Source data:
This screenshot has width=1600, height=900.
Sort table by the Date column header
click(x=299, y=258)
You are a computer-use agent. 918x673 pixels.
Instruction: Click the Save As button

---

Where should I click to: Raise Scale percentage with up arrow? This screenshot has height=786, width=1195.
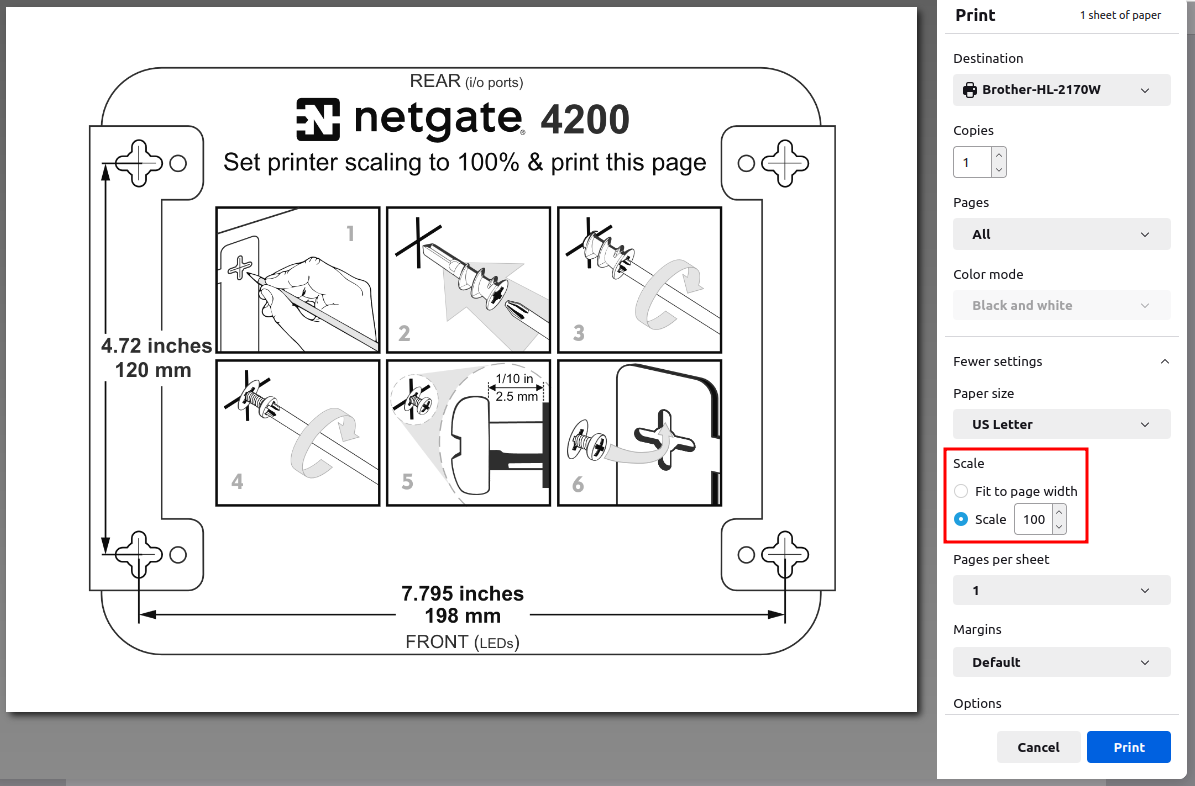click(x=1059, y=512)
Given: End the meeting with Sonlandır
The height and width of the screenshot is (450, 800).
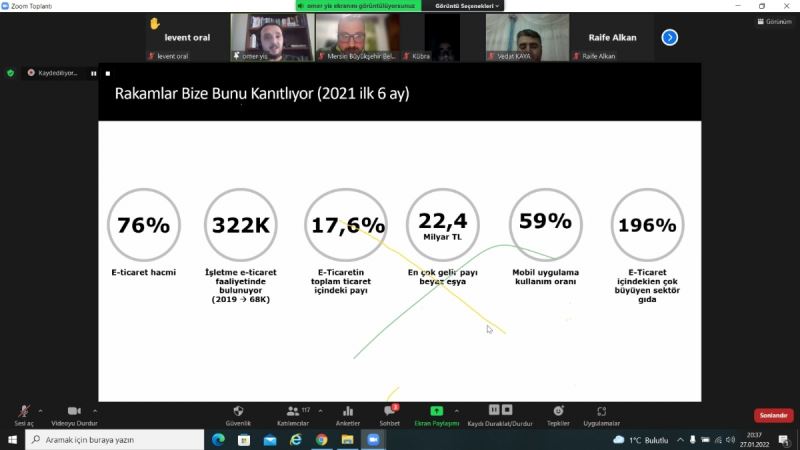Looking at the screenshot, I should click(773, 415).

▸ **WHAT YOU NEED TO DO**
From the records above, quote only the lines running from the line with "This screenshot has width=1600, height=900." to the line with "Instruction: Click the Save As button", both lines included.

▸ **FINISHED EXERCISE**
This screenshot has width=1600, height=900.
Sort table by the Date column header
click(x=299, y=258)
You are a computer-use agent. 918x673 pixels.
Instruction: Click the Save As button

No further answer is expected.